## The problem
Could you print back every one of the records below word for word, with no changes?

## Records to process
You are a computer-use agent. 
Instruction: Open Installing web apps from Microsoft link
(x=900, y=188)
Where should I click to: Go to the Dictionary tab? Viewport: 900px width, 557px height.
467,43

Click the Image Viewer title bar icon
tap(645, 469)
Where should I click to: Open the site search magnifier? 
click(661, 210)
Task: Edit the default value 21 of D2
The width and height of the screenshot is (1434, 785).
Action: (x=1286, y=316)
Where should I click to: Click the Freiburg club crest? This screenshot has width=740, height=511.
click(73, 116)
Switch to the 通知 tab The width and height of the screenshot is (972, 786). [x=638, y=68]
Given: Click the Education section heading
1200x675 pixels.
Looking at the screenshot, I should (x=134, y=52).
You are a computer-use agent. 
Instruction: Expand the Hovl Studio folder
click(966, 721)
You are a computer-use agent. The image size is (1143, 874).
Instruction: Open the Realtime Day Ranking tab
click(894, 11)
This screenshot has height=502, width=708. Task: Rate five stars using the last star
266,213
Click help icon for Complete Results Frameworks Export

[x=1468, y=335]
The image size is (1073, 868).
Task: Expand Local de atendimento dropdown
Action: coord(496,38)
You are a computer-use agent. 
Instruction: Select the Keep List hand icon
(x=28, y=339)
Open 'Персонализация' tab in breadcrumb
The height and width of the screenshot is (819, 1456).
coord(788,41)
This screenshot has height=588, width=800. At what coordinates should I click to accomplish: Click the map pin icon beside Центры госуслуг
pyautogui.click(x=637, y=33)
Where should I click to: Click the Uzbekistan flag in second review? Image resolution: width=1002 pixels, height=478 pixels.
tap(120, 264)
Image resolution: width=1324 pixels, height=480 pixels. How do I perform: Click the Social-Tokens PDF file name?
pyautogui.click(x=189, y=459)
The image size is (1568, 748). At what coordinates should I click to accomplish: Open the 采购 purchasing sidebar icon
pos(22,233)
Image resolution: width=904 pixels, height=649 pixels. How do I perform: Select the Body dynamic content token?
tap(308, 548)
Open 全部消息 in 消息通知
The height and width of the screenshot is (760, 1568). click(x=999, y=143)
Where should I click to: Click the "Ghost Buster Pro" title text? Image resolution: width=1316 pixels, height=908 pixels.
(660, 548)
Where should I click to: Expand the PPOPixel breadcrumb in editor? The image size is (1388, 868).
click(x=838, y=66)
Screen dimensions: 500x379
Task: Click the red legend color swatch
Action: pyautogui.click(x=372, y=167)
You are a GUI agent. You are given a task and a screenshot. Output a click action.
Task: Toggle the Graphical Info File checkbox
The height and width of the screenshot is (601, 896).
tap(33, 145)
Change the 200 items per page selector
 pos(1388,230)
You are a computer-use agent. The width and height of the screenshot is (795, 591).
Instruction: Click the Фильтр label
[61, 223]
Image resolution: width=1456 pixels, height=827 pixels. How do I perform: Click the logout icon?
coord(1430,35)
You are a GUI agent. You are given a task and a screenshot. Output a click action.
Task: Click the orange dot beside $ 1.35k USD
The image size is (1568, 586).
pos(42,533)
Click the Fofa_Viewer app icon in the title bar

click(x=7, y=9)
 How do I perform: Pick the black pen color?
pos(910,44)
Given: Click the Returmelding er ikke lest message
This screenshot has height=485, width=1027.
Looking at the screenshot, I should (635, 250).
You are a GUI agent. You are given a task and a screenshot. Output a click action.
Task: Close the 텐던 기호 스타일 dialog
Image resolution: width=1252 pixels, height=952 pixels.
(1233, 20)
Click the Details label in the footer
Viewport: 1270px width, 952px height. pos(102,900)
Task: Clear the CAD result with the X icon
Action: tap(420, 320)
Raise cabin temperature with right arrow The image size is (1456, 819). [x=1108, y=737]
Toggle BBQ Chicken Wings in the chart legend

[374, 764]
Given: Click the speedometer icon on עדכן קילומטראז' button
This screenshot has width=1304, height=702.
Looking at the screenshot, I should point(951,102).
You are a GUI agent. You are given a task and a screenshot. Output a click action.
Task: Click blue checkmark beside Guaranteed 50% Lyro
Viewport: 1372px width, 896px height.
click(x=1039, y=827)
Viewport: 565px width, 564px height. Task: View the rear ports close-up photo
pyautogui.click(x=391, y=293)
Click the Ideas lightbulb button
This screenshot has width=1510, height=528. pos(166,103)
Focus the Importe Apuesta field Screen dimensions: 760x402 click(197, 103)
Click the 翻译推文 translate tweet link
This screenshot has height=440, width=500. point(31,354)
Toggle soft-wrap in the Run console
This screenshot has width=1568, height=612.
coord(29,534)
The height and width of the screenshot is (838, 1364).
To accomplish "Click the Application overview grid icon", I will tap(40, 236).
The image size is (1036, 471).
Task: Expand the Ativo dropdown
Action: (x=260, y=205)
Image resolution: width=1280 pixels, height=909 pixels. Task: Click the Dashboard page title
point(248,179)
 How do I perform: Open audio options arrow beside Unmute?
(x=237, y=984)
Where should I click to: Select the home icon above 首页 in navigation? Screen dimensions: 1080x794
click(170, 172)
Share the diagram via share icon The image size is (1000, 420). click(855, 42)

## Exercise output
You are a computer-use agent. 
Instruction: Open Installing web apps from Microsoft link
(x=900, y=188)
Where should I click to: Go to the Dictionary tab? Viewport: 900px width, 557px height.
467,43

Click the Image Viewer title bar icon
tap(645, 469)
Where should I click to: Open the site search magnifier? 
click(661, 210)
Task: Edit the default value 21 of D2
The width and height of the screenshot is (1434, 785).
Action: (x=1286, y=316)
Where should I click to: Click the Freiburg club crest? This screenshot has width=740, height=511.
click(73, 116)
Switch to the 通知 tab The width and height of the screenshot is (972, 786). [x=638, y=68]
Given: Click the Education section heading
1200x675 pixels.
Looking at the screenshot, I should (x=134, y=52).
You are a computer-use agent. 
Instruction: Expand the Hovl Studio folder
click(966, 721)
You are a computer-use agent. The image size is (1143, 874).
Instruction: Open the Realtime Day Ranking tab
click(894, 11)
This screenshot has height=502, width=708. Task: Rate five stars using the last star
266,213
Click help icon for Complete Results Frameworks Export

[x=1468, y=335]
The image size is (1073, 868).
Task: Expand Local de atendimento dropdown
Action: coord(496,38)
You are a computer-use agent. 
Instruction: Select the Keep List hand icon
(x=28, y=339)
Open 'Персонализация' tab in breadcrumb
The height and width of the screenshot is (819, 1456).
coord(788,41)
This screenshot has height=588, width=800. At what coordinates should I click to accomplish: Click the map pin icon beside Центры госуслуг
pyautogui.click(x=637, y=33)
Where should I click to: Click the Uzbekistan flag in second review? Image resolution: width=1002 pixels, height=478 pixels.
tap(120, 264)
Image resolution: width=1324 pixels, height=480 pixels. How do I perform: Click the Social-Tokens PDF file name?
pyautogui.click(x=189, y=459)
The image size is (1568, 748). At what coordinates should I click to accomplish: Open the 采购 purchasing sidebar icon
pos(22,233)
Image resolution: width=904 pixels, height=649 pixels. How do I perform: Select the Body dynamic content token?
tap(308, 548)
Open 全部消息 in 消息通知
The height and width of the screenshot is (760, 1568). click(x=999, y=143)
Where should I click to: Click the "Ghost Buster Pro" title text? Image resolution: width=1316 pixels, height=908 pixels.
(660, 548)
Where should I click to: Expand the PPOPixel breadcrumb in editor? The image size is (1388, 868).
click(x=838, y=66)
Screen dimensions: 500x379
Task: Click the red legend color swatch
Action: pyautogui.click(x=372, y=167)
You are a GUI agent. You are given a task and a screenshot. Output a click action.
Task: Toggle the Graphical Info File checkbox
The height and width of the screenshot is (601, 896).
tap(33, 145)
Change the 200 items per page selector
 pos(1388,230)
You are a computer-use agent. The width and height of the screenshot is (795, 591).
Instruction: Click the Фильтр label
[61, 223]
Image resolution: width=1456 pixels, height=827 pixels. How do I perform: Click the logout icon?
coord(1430,35)
You are a GUI agent. You are given a task and a screenshot. Output a click action.
Task: Click the orange dot beside $ 1.35k USD
The image size is (1568, 586).
pos(42,533)
Click the Fofa_Viewer app icon in the title bar

click(x=7, y=9)
 How do I perform: Pick the black pen color?
pos(910,44)
Given: Click the Returmelding er ikke lest message
This screenshot has height=485, width=1027.
Looking at the screenshot, I should (635, 250).
You are a GUI agent. You are given a task and a screenshot. Output a click action.
Task: Close the 텐던 기호 스타일 dialog
Image resolution: width=1252 pixels, height=952 pixels.
(1233, 20)
Click the Details label in the footer
Viewport: 1270px width, 952px height. pos(102,900)
Task: Clear the CAD result with the X icon
Action: tap(420, 320)
Raise cabin temperature with right arrow The image size is (1456, 819). [x=1108, y=737]
Toggle BBQ Chicken Wings in the chart legend

[374, 764]
Given: Click the speedometer icon on עדכן קילומטראז' button
This screenshot has width=1304, height=702.
Looking at the screenshot, I should point(951,102).
You are a GUI agent. You are given a task and a screenshot. Output a click action.
Task: Click blue checkmark beside Guaranteed 50% Lyro
Viewport: 1372px width, 896px height.
click(x=1039, y=827)
Viewport: 565px width, 564px height. Task: View the rear ports close-up photo
pyautogui.click(x=391, y=293)
Click the Ideas lightbulb button
This screenshot has width=1510, height=528. pos(166,103)
Focus the Importe Apuesta field Screen dimensions: 760x402 click(197, 103)
Click the 翻译推文 translate tweet link
This screenshot has height=440, width=500. point(31,354)
Toggle soft-wrap in the Run console
This screenshot has width=1568, height=612.
coord(29,534)
The height and width of the screenshot is (838, 1364).
To accomplish "Click the Application overview grid icon", I will tap(40, 236).
The image size is (1036, 471).
Task: Expand the Ativo dropdown
Action: (x=260, y=205)
Image resolution: width=1280 pixels, height=909 pixels. Task: Click the Dashboard page title
point(248,179)
 How do I perform: Open audio options arrow beside Unmute?
(x=237, y=984)
Where should I click to: Select the home icon above 首页 in navigation? Screen dimensions: 1080x794
click(170, 172)
Share the diagram via share icon The image size is (1000, 420). click(855, 42)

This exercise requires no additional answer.